Copy out the records below, exactly, from the line that contains "Where should I click to: Click the Continue" through the end of the records.

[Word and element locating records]
┄┄┄┄┄┄┄┄┄┄┄┄┄┄┄┄┄┄┄┄
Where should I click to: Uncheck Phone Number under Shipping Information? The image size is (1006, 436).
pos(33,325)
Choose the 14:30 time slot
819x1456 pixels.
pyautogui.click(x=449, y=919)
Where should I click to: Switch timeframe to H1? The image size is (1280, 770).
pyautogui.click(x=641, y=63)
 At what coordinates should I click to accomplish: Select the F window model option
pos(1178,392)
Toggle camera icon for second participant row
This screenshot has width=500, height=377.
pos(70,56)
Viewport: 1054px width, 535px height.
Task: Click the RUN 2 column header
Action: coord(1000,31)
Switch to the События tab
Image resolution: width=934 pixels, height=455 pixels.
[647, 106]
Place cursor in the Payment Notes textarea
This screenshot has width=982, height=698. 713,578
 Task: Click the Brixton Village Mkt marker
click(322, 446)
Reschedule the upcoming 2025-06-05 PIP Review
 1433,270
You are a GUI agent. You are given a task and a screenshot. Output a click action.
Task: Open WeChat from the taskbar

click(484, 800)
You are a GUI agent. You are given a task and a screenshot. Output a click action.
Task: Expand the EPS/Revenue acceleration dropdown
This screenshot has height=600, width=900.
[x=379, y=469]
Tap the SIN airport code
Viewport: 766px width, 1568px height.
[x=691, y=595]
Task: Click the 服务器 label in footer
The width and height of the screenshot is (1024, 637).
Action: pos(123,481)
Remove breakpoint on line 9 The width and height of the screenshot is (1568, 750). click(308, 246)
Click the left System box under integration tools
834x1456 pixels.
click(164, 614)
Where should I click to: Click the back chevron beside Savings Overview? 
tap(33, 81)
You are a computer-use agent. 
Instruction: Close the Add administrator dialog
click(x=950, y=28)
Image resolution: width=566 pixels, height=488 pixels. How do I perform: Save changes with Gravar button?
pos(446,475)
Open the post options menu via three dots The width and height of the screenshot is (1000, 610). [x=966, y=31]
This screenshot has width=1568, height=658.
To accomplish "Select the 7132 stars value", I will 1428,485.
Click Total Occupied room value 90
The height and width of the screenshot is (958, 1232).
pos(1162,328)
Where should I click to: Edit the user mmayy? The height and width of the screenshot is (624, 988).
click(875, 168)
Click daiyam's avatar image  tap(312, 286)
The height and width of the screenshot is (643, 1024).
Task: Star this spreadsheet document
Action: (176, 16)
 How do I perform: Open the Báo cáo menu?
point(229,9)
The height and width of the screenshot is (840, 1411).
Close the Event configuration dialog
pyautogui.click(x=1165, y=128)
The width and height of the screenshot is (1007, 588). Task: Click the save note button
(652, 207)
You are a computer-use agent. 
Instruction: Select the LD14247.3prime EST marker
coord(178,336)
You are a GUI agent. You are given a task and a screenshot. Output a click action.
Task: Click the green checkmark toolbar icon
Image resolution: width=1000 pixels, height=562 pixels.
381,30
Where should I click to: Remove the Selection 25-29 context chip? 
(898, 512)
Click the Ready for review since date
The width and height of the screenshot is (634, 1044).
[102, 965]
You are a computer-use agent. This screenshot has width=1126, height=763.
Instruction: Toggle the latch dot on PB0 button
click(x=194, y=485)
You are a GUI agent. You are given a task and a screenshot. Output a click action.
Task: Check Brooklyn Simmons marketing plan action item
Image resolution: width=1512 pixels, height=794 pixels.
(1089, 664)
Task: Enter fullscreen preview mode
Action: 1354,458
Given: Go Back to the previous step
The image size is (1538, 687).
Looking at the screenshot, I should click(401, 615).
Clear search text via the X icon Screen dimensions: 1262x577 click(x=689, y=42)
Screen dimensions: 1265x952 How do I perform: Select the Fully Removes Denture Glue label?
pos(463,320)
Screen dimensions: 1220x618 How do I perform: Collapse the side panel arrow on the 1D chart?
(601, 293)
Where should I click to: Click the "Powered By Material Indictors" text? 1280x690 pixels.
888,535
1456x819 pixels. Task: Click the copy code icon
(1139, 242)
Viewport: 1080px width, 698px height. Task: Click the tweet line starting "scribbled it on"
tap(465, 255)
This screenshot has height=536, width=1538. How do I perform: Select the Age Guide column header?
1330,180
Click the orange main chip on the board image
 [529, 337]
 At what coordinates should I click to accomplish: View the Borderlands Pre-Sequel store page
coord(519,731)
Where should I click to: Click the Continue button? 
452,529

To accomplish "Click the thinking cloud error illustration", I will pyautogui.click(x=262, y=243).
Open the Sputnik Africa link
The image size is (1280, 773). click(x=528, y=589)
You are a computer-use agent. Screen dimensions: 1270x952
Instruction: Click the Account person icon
┄┄┄┄┄┄┄┄┄┄┄┄┄┄┄┄┄┄┄┄
The result
Where should I click to: Click the Continue button? 
452,529

To accomplish "Click the thinking cloud error illustration", I will pyautogui.click(x=262, y=243).
Open the Sputnik Africa link
The image size is (1280, 773). click(x=528, y=589)
You are a computer-use agent. Screen dimensions: 1270x952
Instruction: Click the Account person icon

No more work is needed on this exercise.